Let us distinguish between 2 words: training and education. Getting a diploma to get a job is not education it is training. Training assumes that there is a finite set of tasks one needs to master in order to perform a task, education does not make this assumption at all. There is nothing at all wrong with training, it is necessary and valuable, but do not confuse this with education. Education is a process not an end goal. Socrates reportedly said "The only thing I know is I know nothing". Socrates did not supply answers to questions he responded with questions instead. Education teaches us to ask questions. Think of Einstein who asked some of the most brilliant questions in modern history.

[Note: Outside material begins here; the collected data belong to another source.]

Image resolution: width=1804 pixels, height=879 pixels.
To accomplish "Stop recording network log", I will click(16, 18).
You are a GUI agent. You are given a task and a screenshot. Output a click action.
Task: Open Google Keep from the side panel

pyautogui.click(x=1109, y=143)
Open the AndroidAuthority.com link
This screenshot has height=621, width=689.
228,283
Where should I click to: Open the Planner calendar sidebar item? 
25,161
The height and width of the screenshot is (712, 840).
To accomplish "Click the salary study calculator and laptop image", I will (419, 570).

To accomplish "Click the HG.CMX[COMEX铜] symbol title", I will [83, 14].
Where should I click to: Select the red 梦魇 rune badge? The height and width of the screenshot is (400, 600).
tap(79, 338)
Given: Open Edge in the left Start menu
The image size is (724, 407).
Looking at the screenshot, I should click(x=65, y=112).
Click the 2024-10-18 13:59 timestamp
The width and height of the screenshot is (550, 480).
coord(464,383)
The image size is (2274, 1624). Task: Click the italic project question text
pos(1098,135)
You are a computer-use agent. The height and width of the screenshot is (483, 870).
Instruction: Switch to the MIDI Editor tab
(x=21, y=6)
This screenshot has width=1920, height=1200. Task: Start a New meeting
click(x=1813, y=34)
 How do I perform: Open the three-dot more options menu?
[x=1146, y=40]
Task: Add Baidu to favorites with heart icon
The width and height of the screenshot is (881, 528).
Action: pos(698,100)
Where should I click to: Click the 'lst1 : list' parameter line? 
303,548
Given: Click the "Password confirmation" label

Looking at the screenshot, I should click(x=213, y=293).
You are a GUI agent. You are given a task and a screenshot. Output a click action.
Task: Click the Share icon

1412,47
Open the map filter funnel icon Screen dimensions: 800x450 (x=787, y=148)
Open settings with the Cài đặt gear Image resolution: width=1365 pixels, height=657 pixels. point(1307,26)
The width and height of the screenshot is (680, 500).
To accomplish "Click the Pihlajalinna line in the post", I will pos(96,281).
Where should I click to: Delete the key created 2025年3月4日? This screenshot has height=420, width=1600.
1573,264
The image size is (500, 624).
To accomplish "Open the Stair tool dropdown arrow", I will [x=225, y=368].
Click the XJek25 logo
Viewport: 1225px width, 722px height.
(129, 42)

These include: What would it be like to ride a beam of light, or how would it feel to sit on a proton. Asking these questions hinted at a radically different view of the universe. As a late friend of mine once said "Research is not about finding answers, it is about finding better questions". Training does not teach us to question, education does.
Those of you with some Latin should recognize the word Education. It contains 2 roots educare-to train or to mold and educere to draw out or lead out. For me education is about educere. Another way to think of it is by considering this quotation from Yeats "Education is not the filling of a pail, it is the lighting of a fire". There is nothing wrong with getting a degree in order to get a job, but there are other reasons to pursue a degree. One of these is to, as Joseph Campbell said, "Follow your bliss". In other words there is more to life than a job. For me education has always been about chasing what makes me passionate.
Not quite. The tuition fee only applies if you need "too many" semesters:
"As a EU/EEA/CH citizen you don't have to pay the tuition fee during the minimum duration of your degree programme plus two semesters of tolerance. You only have to pay the Students' Union fee (20.20 Euro). If your study duration exceeds the two extra semesters, you have to pay the tuition fee (363.36 Euro) additionally to the Students' Union fee (total sum of 383.56 Euro)." https://slw.univie.ac.at/en/studying/tuition-fee/amount-eueeach-citizens/
I’m in the military and finishing my MA in Peace Studies and International Relations. Concur 100% with @Orfew and having your perceptions challenged. The utility of my degree is yet to be determined, but never have I had so many of my perceptions challenged in such a short period of time.
I'd say it's on me for choosing to specialize in Buddhist art history.
However, it's on the degree for being completely irrelevant and useless.
It's certainly my fault for making poor decisions, but there's not much to be done about the fact that there's literally (probably) a dozen people making a living off Buddhist studies in this country.
A question I get asked at every interview is "why are you applying here if you have
A) a master's degree in general
B) a master's degree in Asian Studies
I feel like if the degree field actually didn't matter then they wouldn't be so interested in why I want to work at Enterprise (for example) if I studied Asian Studies, you know?